▸ What to produce:
Transcribe word for word the lines below from the line with "1163x903 pixels." through the line with "Task: Open the Options menu", ends included.

-------

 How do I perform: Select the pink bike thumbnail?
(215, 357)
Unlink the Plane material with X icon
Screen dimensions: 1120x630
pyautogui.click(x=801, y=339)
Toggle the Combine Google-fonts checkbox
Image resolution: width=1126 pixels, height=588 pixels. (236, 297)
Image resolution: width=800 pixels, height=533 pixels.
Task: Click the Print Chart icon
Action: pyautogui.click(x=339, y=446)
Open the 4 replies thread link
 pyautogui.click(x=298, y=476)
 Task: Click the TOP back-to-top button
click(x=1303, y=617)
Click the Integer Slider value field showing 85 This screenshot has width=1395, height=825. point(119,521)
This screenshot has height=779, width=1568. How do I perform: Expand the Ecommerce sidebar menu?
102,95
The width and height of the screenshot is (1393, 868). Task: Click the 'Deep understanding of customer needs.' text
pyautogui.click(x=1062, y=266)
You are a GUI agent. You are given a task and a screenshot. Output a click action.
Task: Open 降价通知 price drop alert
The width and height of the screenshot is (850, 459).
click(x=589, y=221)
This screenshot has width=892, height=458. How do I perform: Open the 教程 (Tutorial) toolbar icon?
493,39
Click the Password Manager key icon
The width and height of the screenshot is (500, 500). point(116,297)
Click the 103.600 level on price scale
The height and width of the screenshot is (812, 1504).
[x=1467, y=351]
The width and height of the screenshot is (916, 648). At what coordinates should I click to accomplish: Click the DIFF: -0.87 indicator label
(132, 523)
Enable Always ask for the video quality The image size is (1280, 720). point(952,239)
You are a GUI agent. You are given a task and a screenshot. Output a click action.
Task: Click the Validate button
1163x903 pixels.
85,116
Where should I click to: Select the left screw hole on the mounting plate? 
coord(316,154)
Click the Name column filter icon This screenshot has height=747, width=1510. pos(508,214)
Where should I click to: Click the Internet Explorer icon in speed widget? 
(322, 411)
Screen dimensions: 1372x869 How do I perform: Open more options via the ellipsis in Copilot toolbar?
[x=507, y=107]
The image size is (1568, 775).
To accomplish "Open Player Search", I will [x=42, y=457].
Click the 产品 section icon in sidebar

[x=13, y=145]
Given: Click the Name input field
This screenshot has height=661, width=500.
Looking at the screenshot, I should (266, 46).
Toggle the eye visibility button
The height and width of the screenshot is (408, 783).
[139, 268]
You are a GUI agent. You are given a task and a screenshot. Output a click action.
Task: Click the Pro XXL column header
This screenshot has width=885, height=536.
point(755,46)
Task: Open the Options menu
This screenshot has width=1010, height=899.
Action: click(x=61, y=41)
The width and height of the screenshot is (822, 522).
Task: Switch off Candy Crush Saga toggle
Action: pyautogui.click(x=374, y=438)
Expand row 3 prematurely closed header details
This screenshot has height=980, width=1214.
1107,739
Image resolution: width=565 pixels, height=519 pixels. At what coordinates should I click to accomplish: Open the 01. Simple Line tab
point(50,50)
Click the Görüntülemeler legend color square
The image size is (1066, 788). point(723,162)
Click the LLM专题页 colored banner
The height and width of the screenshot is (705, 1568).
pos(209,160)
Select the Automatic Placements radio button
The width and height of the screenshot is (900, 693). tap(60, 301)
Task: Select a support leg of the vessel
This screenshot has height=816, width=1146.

-------

▸ Response to the exercise:
1163x903 pixels.
85,116
Where should I click to: Select the left screw hole on the mounting plate? 
coord(316,154)
Click the Name column filter icon This screenshot has height=747, width=1510. pos(508,214)
Where should I click to: Click the Internet Explorer icon in speed widget? 
(322, 411)
Screen dimensions: 1372x869 How do I perform: Open more options via the ellipsis in Copilot toolbar?
[x=507, y=107]
The image size is (1568, 775).
To accomplish "Open Player Search", I will [x=42, y=457].
Click the 产品 section icon in sidebar

[x=13, y=145]
Given: Click the Name input field
This screenshot has height=661, width=500.
Looking at the screenshot, I should (266, 46).
Toggle the eye visibility button
The height and width of the screenshot is (408, 783).
[139, 268]
You are a GUI agent. You are given a task and a screenshot. Output a click action.
Task: Click the Pro XXL column header
This screenshot has width=885, height=536.
point(755,46)
Task: Open the Options menu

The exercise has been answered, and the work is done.